*** RECORDS SHOWN Section Begins ***

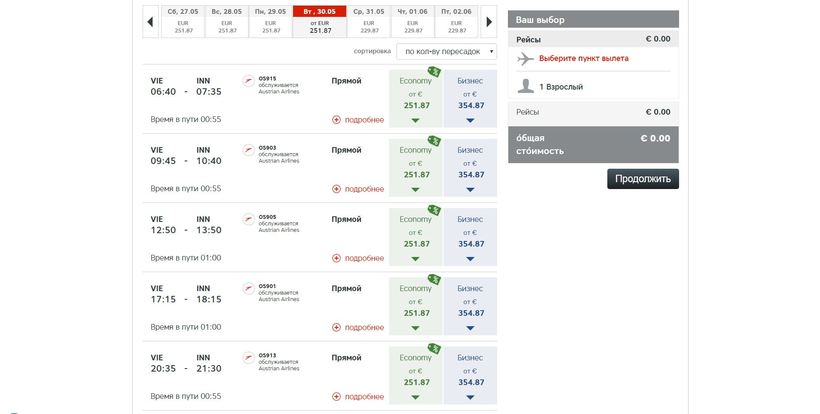This screenshot has width=820, height=414.
Task: Click Выберите пункт вылета text
Action: click(x=584, y=59)
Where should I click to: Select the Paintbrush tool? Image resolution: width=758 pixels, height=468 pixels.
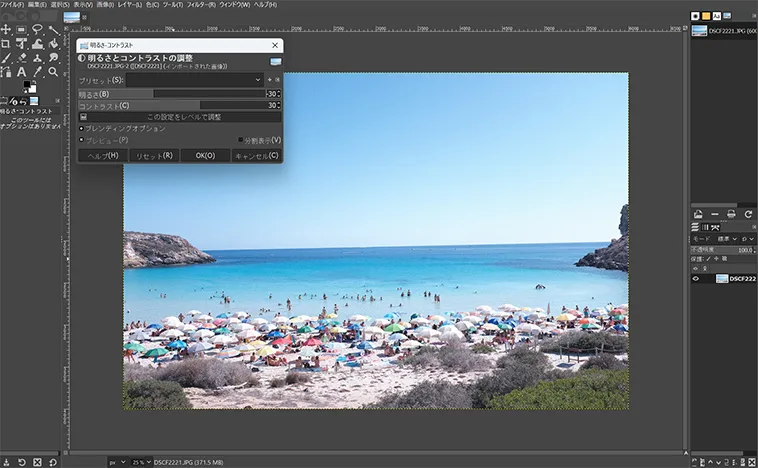(7, 58)
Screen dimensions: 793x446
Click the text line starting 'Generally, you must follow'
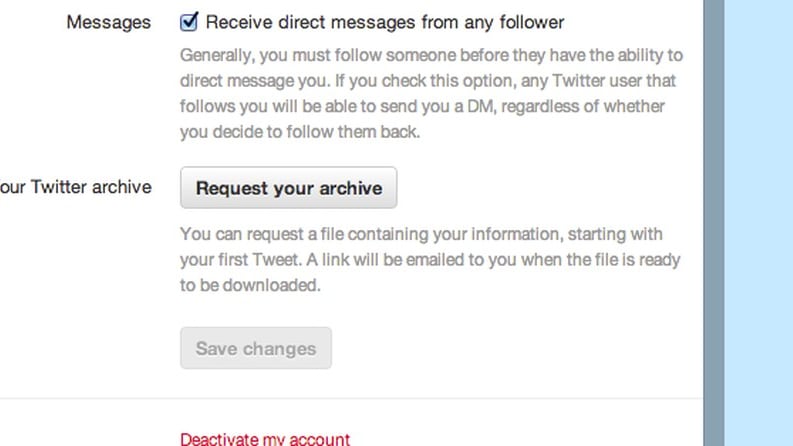(431, 55)
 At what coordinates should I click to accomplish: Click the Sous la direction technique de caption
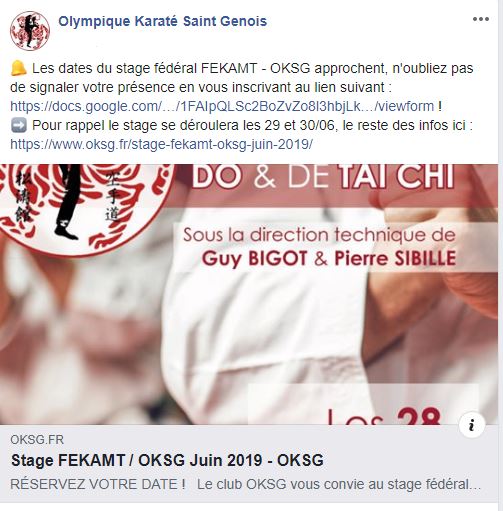(319, 235)
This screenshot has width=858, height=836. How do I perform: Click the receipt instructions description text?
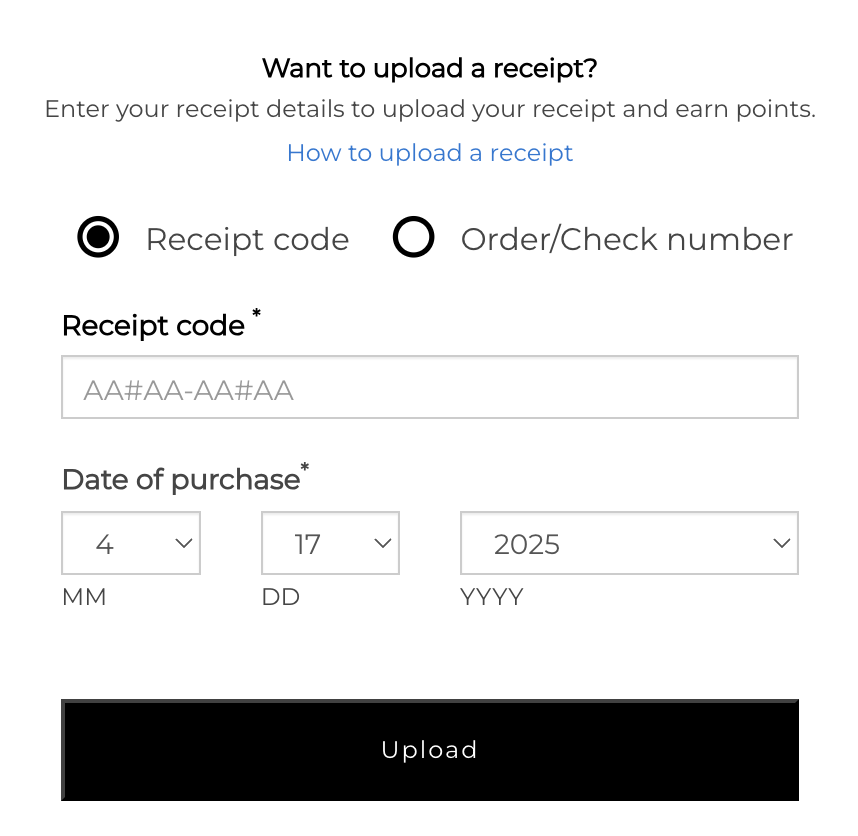[x=429, y=109]
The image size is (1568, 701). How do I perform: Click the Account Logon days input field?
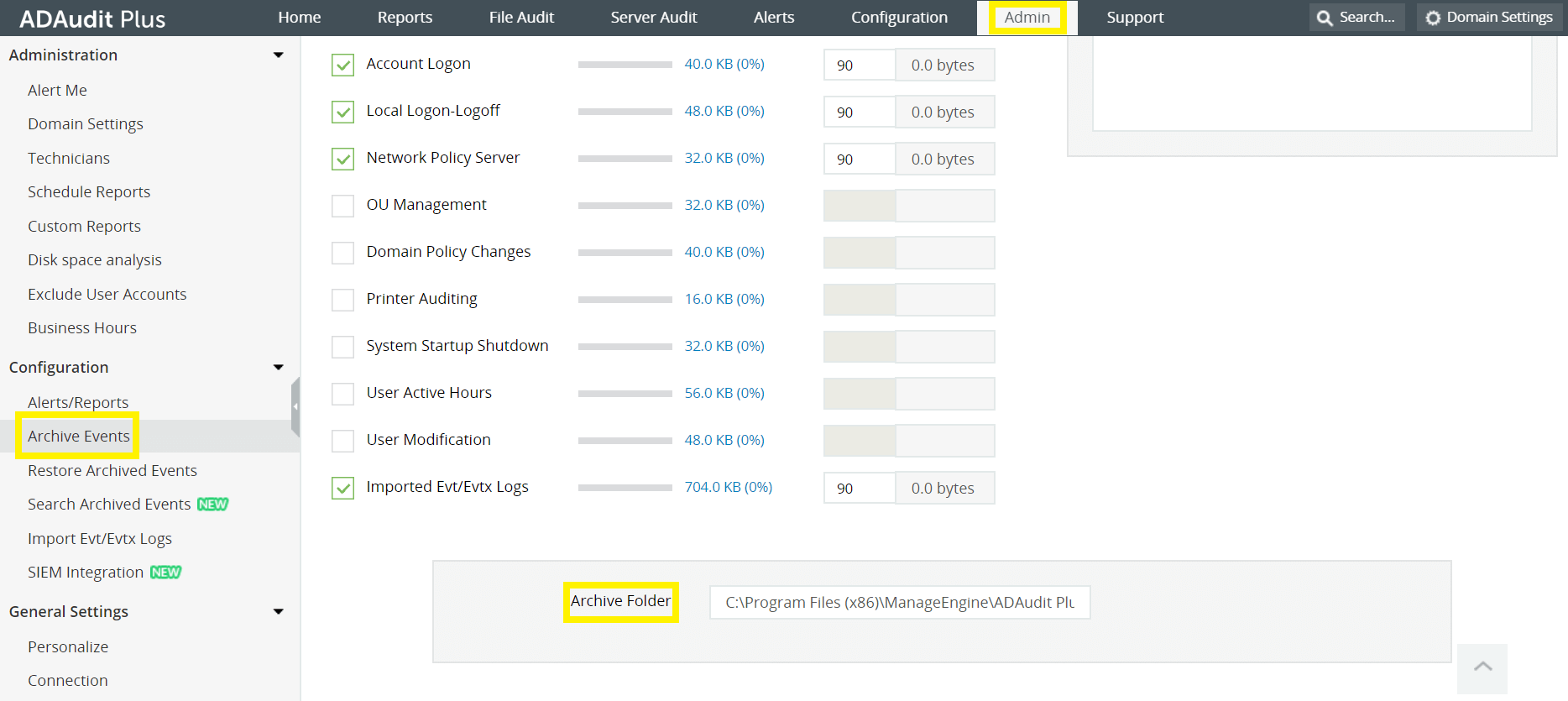point(859,65)
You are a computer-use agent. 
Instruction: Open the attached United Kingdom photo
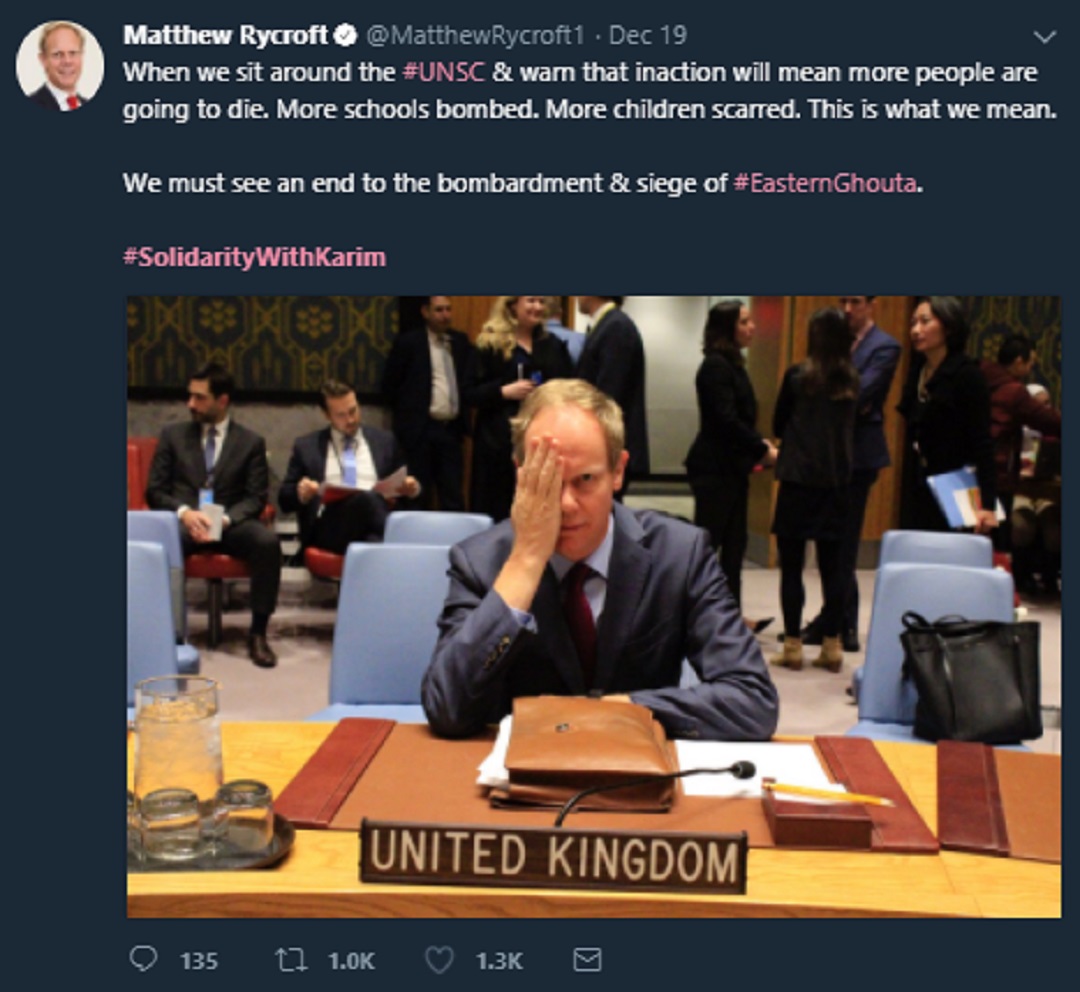(x=594, y=607)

*** RECORDS SHOWN Section Ends ***

#### [TASK]
Please repeat the lines of the material above exactly, starting with the line that contains "This screenshot has width=858, height=836." and ending with the line that contains "You are a computer-use agent.". Leave the pictures out.

#### [TASK RESULT]
This screenshot has width=858, height=836. How do I perform: Click the receipt instructions description text?
[x=429, y=109]
The image size is (1568, 701). How do I perform: Click the Account Logon days input field?
point(859,65)
You are a computer-use agent. 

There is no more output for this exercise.